TASK GOAL: Carry on the forum reply about gene duplication and frame-shift mutations below, starting after its last sentence.

Message 41 of 164 (351736)
09-24-2006 4:50 AM
Reply to: Message 20 by Faith
09-23-2006 12:15 AM


mutations give rise to new genes, and do not just disrupt old ones
faith writes:
NOBODY IS DENYING THAT THIS SORT OF SELECTION OCCURS. It's the SOURCE of these variations we are questioning. You do not know that these are MUTATIONS as opposed to normally occurring alleles.
Hi Faith,
An article recently published in Genomics gives evidence of the mutational origin of new alleles coding for completely novel proteins in human beings. The article is Frequent appearance of novel protein-coding sequences by frameshift translation by Okamura et al.
The authors concern themselves with two types of mutation: first, gene duplication (in which a gene coded once in parental DNA is copied incorrectly such that it appears twice or more in offspring DNA); second, frame-shift mutation. I'm sure you know what a frame-shift mutation is, Faith, but I'll explain it for the benefit of others.
The nucleotides which make up the sequence for a gene are converted into a protein by the ribosomes, which "read" nucleotides three at a time. Each consecutive triplet of nucleotides corresponds to a single amino acid in the protein. So, a string of 300 nucleotides would result in a protein consisting of 100 amino acids. For example, below is a random string of fifteen nucleotides followed by a string of five amino acids. Like nucleotides which are represented by A,C,G and T, amino acids are also represented by single letter codes:

nucleotides: ATACGATTCTTACTT
protein: A R F L L
A frame-shift mutation involves the deletion or insertion of nucleotides such that the triplets are thrown out of sync with the "correct" protein. For example, if the first nucleotide of the sequence above were to be deleted by a mutation, the translated protein would be completely different because instead of "ATA" being the first triplet, "CGA" being the second, etc, the first triplet would be "TAC", the second would be "GAT", etc. See below:

nucleotides: TACGATTCTTACTT
protein: Y D S Y X
It's easy to imagine that if duplication of a gene is followed by a frame-shift mutation in one of the copies, that copy would end up producing a completely different protein to that produced by the original version of the gene. According to you, these novel proteins would be deleterious and removed from the genome by selection.

GIVEN RECORDS:
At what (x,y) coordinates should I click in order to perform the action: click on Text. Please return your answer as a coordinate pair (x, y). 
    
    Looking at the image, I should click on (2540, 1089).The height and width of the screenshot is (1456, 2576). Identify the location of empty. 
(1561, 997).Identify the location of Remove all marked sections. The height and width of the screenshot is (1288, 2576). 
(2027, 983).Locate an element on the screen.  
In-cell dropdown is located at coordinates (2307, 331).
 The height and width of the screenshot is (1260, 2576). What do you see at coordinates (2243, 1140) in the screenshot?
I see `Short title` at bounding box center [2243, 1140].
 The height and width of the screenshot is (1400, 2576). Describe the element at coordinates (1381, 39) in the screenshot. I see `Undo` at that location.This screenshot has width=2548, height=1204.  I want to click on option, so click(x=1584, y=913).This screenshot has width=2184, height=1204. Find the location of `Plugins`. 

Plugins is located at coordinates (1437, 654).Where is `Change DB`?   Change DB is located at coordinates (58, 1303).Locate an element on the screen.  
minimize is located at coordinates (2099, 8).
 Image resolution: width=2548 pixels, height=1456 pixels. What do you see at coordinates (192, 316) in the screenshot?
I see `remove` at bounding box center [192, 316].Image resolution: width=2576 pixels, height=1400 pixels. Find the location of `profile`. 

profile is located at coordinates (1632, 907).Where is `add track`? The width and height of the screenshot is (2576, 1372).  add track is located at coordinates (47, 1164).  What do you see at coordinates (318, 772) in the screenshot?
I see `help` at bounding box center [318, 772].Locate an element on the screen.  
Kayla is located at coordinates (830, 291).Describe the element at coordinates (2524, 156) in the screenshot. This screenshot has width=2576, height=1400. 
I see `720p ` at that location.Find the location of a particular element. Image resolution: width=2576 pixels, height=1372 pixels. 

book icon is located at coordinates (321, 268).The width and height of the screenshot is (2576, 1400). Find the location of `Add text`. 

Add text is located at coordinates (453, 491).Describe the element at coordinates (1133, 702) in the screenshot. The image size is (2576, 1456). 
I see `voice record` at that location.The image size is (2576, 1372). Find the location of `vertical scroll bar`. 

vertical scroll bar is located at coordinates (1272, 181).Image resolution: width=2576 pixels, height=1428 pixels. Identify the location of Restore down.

RESPONSE AREA:
The authors of the paper decided to identify the existence of functional proteins arising from duplication and frame-shift mutation in human beings. They searched the databases for known protein-coding nucleotide sequences. For each sequence they generated five possible frame-shifted versions (1: deleting the first nucleotide; 2: deleting the first two nucleotides; 3: reading the sequence backwards; 4: deleting the first nucleotide and reading the sequence backwards; 5: deleting the first two nucleotides and reading the sequence backwards). They then worked out what amino acids these "mutated" sequences would code for in the human body and searched for the existence of such proteins in the DNA databases.
They found 470 proteins that appear to have arise by duplication and frame-shift from preexisting genes in the human genome. These proteins are functional in the human body, in that they create proteins that actually do useful stuff inside the cell. But the proteins are completely different to the original version of the gene in terms of their amino acid sequences so they are truly "novel" proteins.
The authors generated their simulated mutated sequences from a database of 23000 curated proteins. This means that around 2% of all functional human proteins arose from duplication and frame-shift. That's just from one single type of mutation!
If you are unwilling to accept that mutation can generate novel and functional proteins, then you need to explain these results. It seems to me that either spontaneous random mutations do indeed account for the origin of new genes; or, God uses mutations to create new genes. Either way, mutations DO create new, functional genes.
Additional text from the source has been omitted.